Task instructions: The entire listing below is to be reproduced exactly.

Provided records:
━━━━━━━━━━━━━━━━━━━━━━━━━━━━━━

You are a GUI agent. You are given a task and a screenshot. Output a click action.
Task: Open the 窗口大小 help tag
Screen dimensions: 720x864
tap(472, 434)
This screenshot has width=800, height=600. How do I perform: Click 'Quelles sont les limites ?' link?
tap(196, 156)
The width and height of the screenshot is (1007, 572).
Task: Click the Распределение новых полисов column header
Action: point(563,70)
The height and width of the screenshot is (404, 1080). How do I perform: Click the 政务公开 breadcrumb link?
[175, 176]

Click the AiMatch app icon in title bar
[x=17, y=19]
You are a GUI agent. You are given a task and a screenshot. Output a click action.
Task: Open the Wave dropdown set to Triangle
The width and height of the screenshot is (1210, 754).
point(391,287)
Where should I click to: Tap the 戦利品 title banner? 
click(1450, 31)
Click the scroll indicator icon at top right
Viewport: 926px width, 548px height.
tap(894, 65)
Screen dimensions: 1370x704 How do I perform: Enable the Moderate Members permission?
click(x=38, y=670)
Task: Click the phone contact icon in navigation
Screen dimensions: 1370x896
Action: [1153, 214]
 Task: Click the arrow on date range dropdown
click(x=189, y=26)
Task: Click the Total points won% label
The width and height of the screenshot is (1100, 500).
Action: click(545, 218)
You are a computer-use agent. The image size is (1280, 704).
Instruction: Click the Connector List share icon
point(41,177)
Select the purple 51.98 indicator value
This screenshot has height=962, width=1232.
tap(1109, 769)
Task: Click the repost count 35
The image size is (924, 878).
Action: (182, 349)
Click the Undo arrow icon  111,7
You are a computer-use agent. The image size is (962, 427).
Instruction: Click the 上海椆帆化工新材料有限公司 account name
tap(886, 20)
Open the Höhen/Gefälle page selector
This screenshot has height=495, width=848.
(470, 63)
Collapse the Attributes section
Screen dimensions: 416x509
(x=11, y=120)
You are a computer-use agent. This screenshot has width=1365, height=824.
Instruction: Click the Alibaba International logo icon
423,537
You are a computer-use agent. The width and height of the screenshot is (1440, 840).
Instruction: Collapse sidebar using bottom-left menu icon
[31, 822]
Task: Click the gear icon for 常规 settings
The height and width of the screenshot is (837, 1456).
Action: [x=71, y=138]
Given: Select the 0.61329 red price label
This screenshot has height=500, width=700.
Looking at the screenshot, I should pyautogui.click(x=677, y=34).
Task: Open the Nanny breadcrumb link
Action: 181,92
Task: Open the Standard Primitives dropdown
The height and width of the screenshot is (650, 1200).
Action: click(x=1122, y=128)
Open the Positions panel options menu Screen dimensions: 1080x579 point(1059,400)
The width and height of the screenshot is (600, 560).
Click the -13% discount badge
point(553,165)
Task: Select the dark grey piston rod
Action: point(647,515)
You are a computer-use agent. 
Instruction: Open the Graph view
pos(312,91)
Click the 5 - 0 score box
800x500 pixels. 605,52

━━━━━━━━━━━━━━━━━━━━━━━━━━━━━━

Task answer:
You are a GUI agent. You are given a task and a screenshot. Output a click action.
Task: Open the 窗口大小 help tag
Screen dimensions: 720x864
tap(472, 434)
This screenshot has width=800, height=600. How do I perform: Click 'Quelles sont les limites ?' link?
tap(196, 156)
The width and height of the screenshot is (1007, 572).
Task: Click the Распределение новых полисов column header
Action: point(563,70)
The height and width of the screenshot is (404, 1080). How do I perform: Click the 政务公开 breadcrumb link?
[175, 176]

Click the AiMatch app icon in title bar
[x=17, y=19]
You are a GUI agent. You are given a task and a screenshot. Output a click action.
Task: Open the Wave dropdown set to Triangle
The width and height of the screenshot is (1210, 754).
point(391,287)
Where should I click to: Tap the 戦利品 title banner? 
click(1450, 31)
Click the scroll indicator icon at top right
Viewport: 926px width, 548px height.
tap(894, 65)
Screen dimensions: 1370x704 How do I perform: Enable the Moderate Members permission?
click(x=38, y=670)
Task: Click the phone contact icon in navigation
Screen dimensions: 1370x896
Action: [1153, 214]
 Task: Click the arrow on date range dropdown
click(x=189, y=26)
Task: Click the Total points won% label
The width and height of the screenshot is (1100, 500).
Action: click(545, 218)
You are a computer-use agent. The image size is (1280, 704).
Instruction: Click the Connector List share icon
point(41,177)
Select the purple 51.98 indicator value
This screenshot has height=962, width=1232.
tap(1109, 769)
Task: Click the repost count 35
The image size is (924, 878).
Action: (182, 349)
Click the Undo arrow icon  111,7
You are a computer-use agent. The image size is (962, 427).
Instruction: Click the 上海椆帆化工新材料有限公司 account name
tap(886, 20)
Open the Höhen/Gefälle page selector
This screenshot has height=495, width=848.
(470, 63)
Collapse the Attributes section
Screen dimensions: 416x509
(x=11, y=120)
You are a computer-use agent. This screenshot has width=1365, height=824.
Instruction: Click the Alibaba International logo icon
423,537
You are a computer-use agent. The width and height of the screenshot is (1440, 840).
Instruction: Collapse sidebar using bottom-left menu icon
[31, 822]
Task: Click the gear icon for 常规 settings
The height and width of the screenshot is (837, 1456).
Action: [x=71, y=138]
Given: Select the 0.61329 red price label
This screenshot has height=500, width=700.
Looking at the screenshot, I should pyautogui.click(x=677, y=34).
Task: Open the Nanny breadcrumb link
Action: 181,92
Task: Open the Standard Primitives dropdown
The height and width of the screenshot is (650, 1200).
Action: click(x=1122, y=128)
Open the Positions panel options menu Screen dimensions: 1080x579 point(1059,400)
The width and height of the screenshot is (600, 560).
Click the -13% discount badge
point(553,165)
Task: Select the dark grey piston rod
Action: point(647,515)
You are a computer-use agent. 
Instruction: Open the Graph view
pos(312,91)
Click the 5 - 0 score box
800x500 pixels. 605,52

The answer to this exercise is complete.